* [DESCRIPTION OF THE TASK]:
Copy the records below word for word, leaving out the pictures.

┏━━

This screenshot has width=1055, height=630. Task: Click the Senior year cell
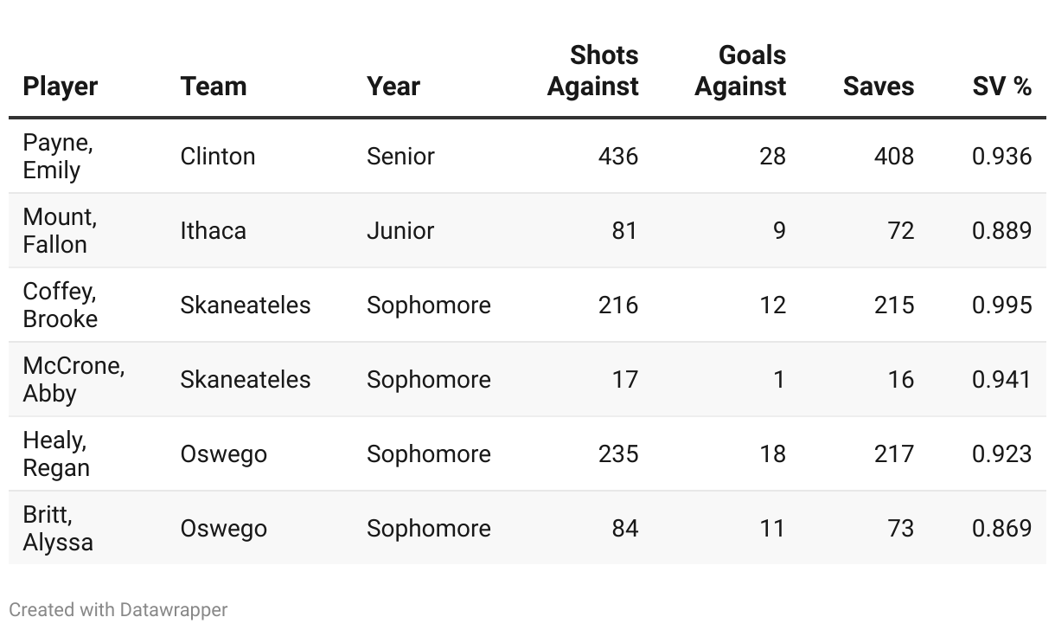point(400,157)
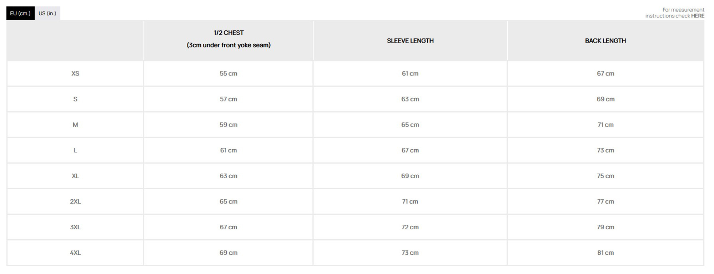714x274 pixels.
Task: Switch to the US (in.) tab
Action: coord(47,14)
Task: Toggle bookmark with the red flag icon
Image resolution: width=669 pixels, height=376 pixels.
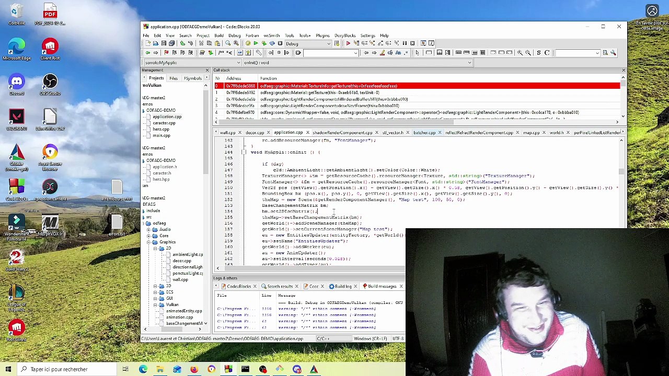Action: point(166,53)
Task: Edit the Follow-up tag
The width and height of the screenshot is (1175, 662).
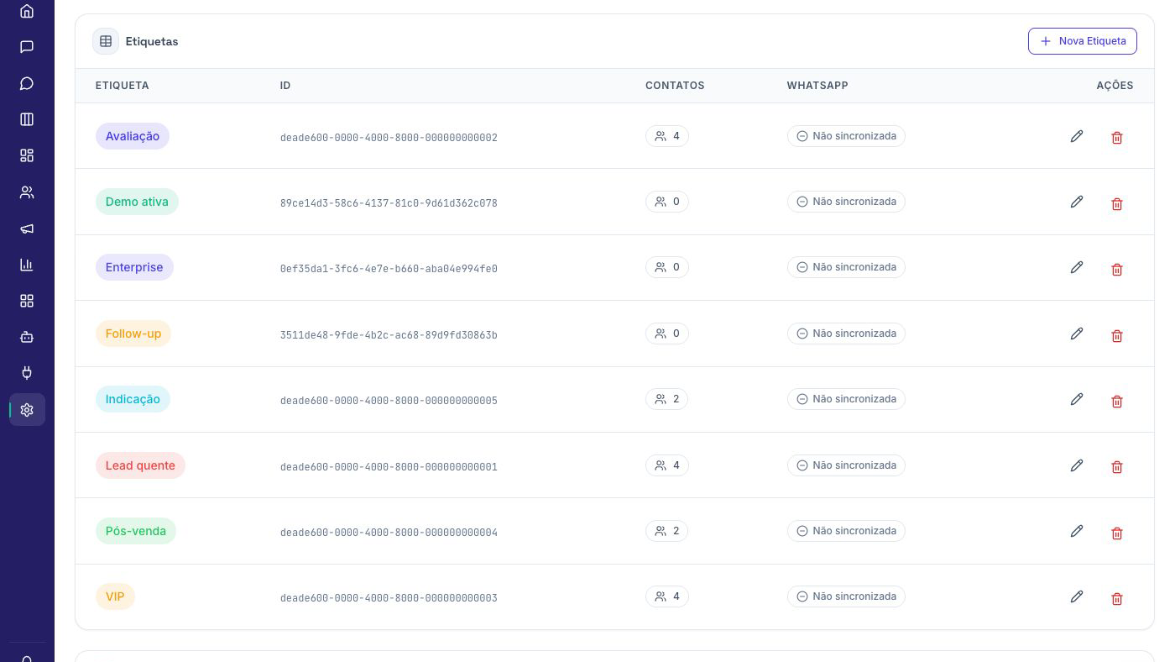Action: (1077, 334)
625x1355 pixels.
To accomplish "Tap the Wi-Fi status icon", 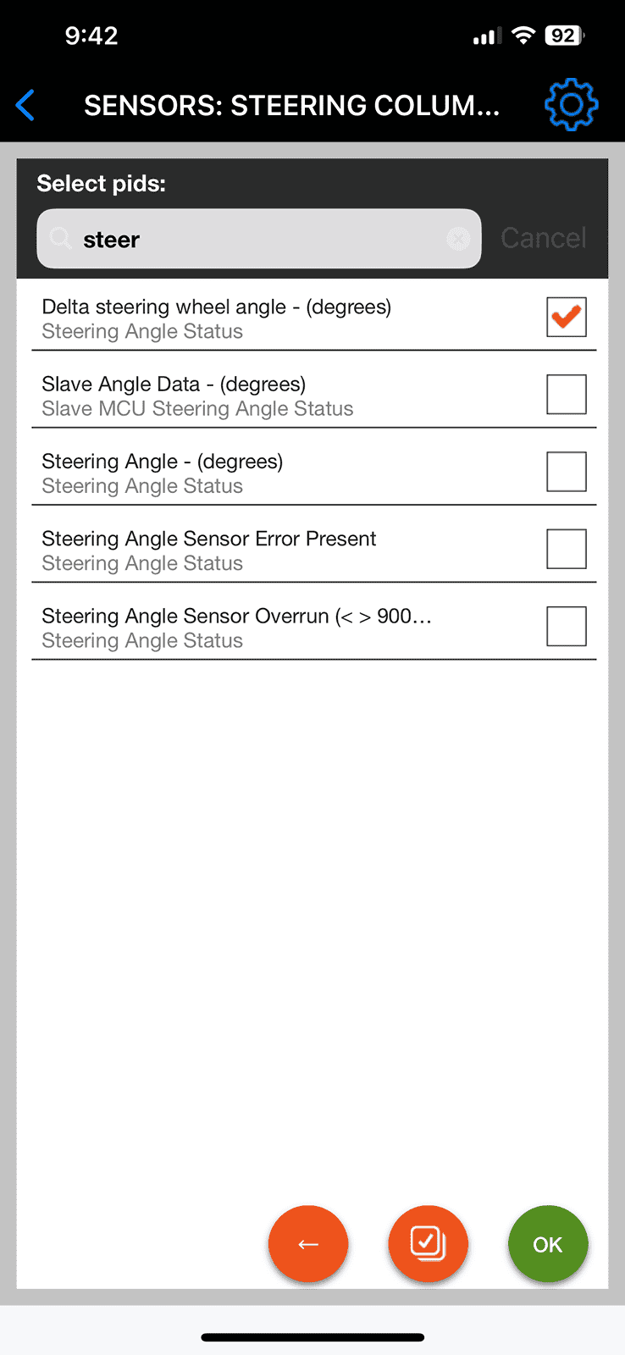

┗━━

* [SOLUTION BELOW]:
This screenshot has width=1055, height=630. Task: Click the Senior year cell
point(400,157)
714x274 pixels.
Task: Switch to the US (in.) tab
Action: coord(47,14)
Task: Toggle bookmark with the red flag icon
Image resolution: width=669 pixels, height=376 pixels.
Action: point(166,53)
Task: Edit the Follow-up tag
The width and height of the screenshot is (1175, 662).
Action: (1077, 334)
625x1355 pixels.
To accomplish "Tap the Wi-Fi status icon", 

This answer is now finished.